В этот момент замечаю важные события с ним.

Его браслет мигает чаще, но не переходит в тревожный режим.

Плечи непроизвольно опускаются - признак снижения агрессии.

Взгляд на мгновение отводится в сторону - разрастается внутренний конфликт.

Я готовлюсь к следующему вербальному ходу, держа в уме несколько возможных сценариев развития событий...

Его лицо пылает яростью, но за этой вспышкой я вижу нечто более хрупкое и глубокое — страх. Не за себя, нет. Страх потерять контроль, потерять лицо перед другими, перед собой. Что странно, раз в комнате мы одни.

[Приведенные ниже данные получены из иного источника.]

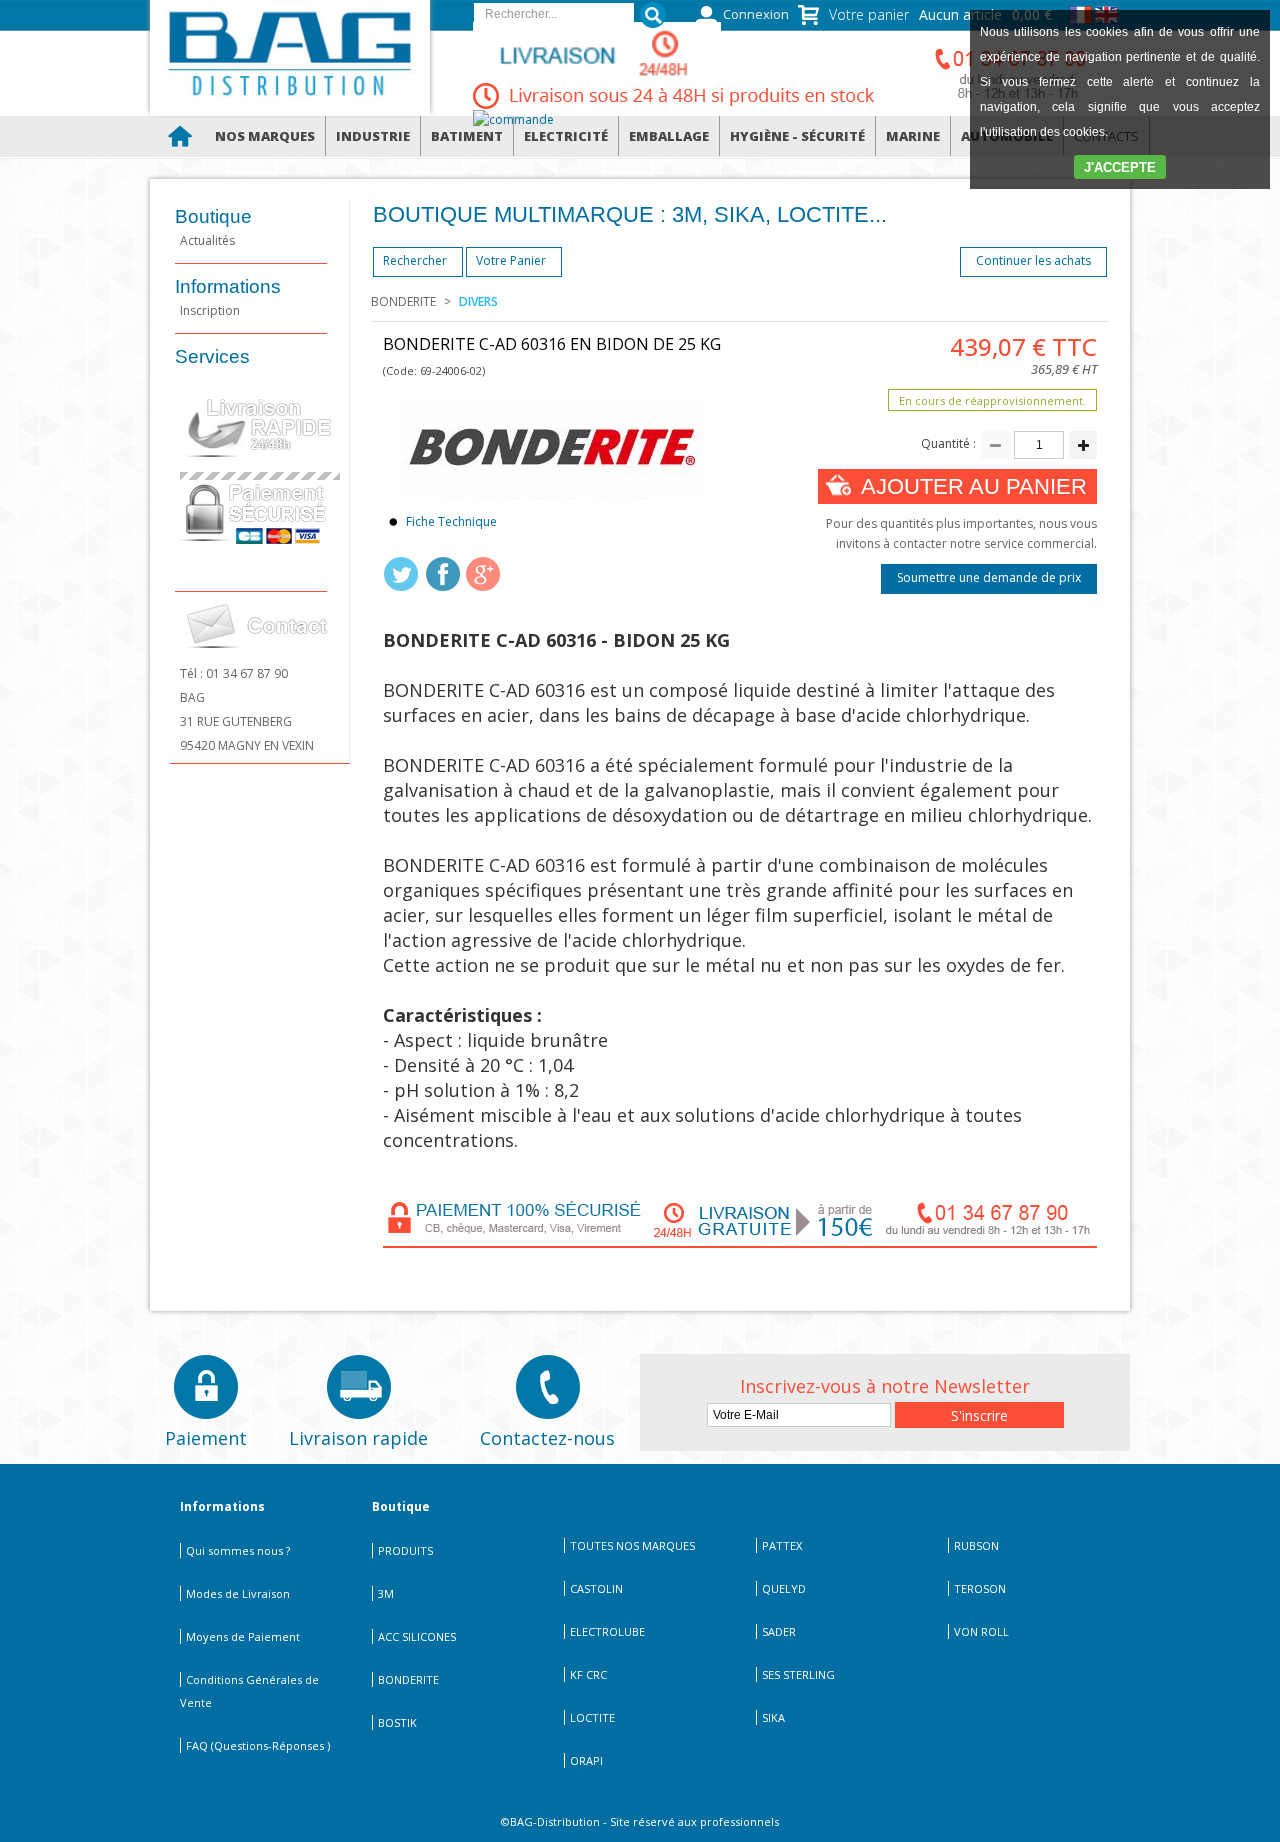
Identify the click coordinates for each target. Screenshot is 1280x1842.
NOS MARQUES (265, 136)
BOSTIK (397, 1722)
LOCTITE (592, 1717)
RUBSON (976, 1545)
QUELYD (784, 1588)
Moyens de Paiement (243, 1636)
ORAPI (586, 1760)
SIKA (773, 1717)
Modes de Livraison (238, 1593)
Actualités (207, 240)
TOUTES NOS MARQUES (632, 1545)
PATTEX (782, 1545)
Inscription (210, 310)
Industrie (373, 136)
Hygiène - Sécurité (797, 136)
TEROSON (980, 1588)
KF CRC (588, 1674)
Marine (913, 136)
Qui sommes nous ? (238, 1550)
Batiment (467, 136)
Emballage (669, 136)
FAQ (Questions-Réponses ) (258, 1745)
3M (386, 1593)
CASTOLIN (596, 1588)
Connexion (756, 14)
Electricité (566, 136)
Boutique (213, 216)
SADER (779, 1631)
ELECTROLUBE (607, 1631)
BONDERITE (403, 301)
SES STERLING (798, 1674)
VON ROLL (981, 1631)
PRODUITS (405, 1550)
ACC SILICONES (417, 1636)
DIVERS (478, 301)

Страх перед собой – признать, что восьмилетний пацан с насмешкой в глазах смог его довести. Его рука дёргается в странном, почти болезненном жесте — то сжимается в кулак, то отдёргивается, будто он спорит сам с собой и оба участника спора проигрывают.

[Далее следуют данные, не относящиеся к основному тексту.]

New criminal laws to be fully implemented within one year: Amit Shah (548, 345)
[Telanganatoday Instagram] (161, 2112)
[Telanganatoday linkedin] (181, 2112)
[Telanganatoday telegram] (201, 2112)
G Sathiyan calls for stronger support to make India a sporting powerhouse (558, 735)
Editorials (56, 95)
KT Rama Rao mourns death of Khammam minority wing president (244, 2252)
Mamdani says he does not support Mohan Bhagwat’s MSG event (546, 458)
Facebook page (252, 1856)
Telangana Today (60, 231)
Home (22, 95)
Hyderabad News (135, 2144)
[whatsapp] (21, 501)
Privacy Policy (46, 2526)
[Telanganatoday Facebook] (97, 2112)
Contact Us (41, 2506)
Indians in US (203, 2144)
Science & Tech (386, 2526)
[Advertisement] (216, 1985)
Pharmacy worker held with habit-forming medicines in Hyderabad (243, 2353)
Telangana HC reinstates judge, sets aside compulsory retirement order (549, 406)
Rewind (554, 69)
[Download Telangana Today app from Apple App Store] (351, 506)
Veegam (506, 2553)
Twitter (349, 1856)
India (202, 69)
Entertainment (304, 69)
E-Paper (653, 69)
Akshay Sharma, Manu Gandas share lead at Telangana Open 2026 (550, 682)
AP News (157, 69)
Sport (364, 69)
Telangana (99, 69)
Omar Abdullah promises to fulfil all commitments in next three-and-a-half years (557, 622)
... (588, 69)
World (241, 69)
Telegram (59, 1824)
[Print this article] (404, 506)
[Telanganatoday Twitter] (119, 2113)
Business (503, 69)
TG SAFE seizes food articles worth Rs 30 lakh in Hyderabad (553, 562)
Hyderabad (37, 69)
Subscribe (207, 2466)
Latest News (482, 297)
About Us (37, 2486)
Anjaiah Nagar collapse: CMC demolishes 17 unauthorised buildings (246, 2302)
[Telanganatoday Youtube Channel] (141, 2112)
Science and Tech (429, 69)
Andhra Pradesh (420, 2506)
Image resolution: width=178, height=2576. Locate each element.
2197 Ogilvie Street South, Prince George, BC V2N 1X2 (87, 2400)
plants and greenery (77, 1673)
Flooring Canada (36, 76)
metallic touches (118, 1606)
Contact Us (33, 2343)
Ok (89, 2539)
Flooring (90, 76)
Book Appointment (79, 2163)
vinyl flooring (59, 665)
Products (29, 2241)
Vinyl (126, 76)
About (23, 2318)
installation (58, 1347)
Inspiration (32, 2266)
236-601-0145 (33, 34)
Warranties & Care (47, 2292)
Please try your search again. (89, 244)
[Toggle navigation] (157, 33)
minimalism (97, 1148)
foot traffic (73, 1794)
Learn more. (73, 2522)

"Именно так, сожри его", — мелькает у меня в голове.

Я ловлю момент, когда внутри Кирилла что-то рвётся. Гордость поднимается выше рассудка, давит на всё остальное, как горячий пар в закрытом чайнике. Я опускаю взгляд — не слишком резко, чтобы не сбить его с толку, но достаточно, чтобы дать повод. Усмешка на губах — едва уловимая, почти случайная, но она делает своё дело.

— Давай же, — шепчу, как будто устал, как будто предлагаю. — Покажи всем, как ты умеешь решать проблемы.

Кулак летит. По дуге, широким, нелепо предсказуемым движением, как в плохом индийском боевике. Я пытаюсь уйти вбок, но опаздываю — не кулак, левая рука вцепляется в ворот куртки и дёргает меня с силой. Ткань трещит, и меня швыряют на кровать. Металлическая спинка больно впивается в плечо, будто напоминая о реальности происходящих событий. Но я не задерживаюсь, перекатываюсь и разворачиваюсь, пока он ещё не понял, что потерял инициативу.

Он идёт на меня, уже с фразой на губах — наверное, собирается сказать что-то пафосное, может быть, обидное — но подушка, которую я бросаю с упреждением, влетает ему прямо в лицо. Этого хватает: на полсекунды он теряет контроль над ситуацией. Достаточно.

Я подскакиваю, хватаю его за руку и, не раздумывая, кусаю. Ну а что?

Надо же…

Сожрать.

Кусаю не как ребёнок в истерике, а точно, намеренно, в мягкое место под косточкой запястья — туда, где боль простреливает всю конечность. Он дёргается, и мы вместе падаем на пол.

Кирилл оказывается сверху. Его кулак врезается мне в бок — тупо, тяжело, как удар мешком с песком. Из лёгких вырывается воздух, но в тот же момент моё колено находит цель — бедро, чуть сбоку от паха, там, где проходит нерв. Судорога. Он сжимается, и я получаю секунду, чтобы перевести дыхание.

Мы катаемся по полу, как два злых котёнка, пинающихся в пыли. Его пальцы тянутся к моей шее, но это не настоящая попытка задушить — скорее, демонстрация, угроза. В ответ я царапаю его — не сильно, но так, чтобы боль щипала кожу.

И вдруг — рывок за волосы. Сильный. Я не ожидал. Настоящая, жгучая боль вспыхивает в черепе, глаза темнеют на миг, но именно это… возвращает мне фокус. Всё становится резким. Чётким.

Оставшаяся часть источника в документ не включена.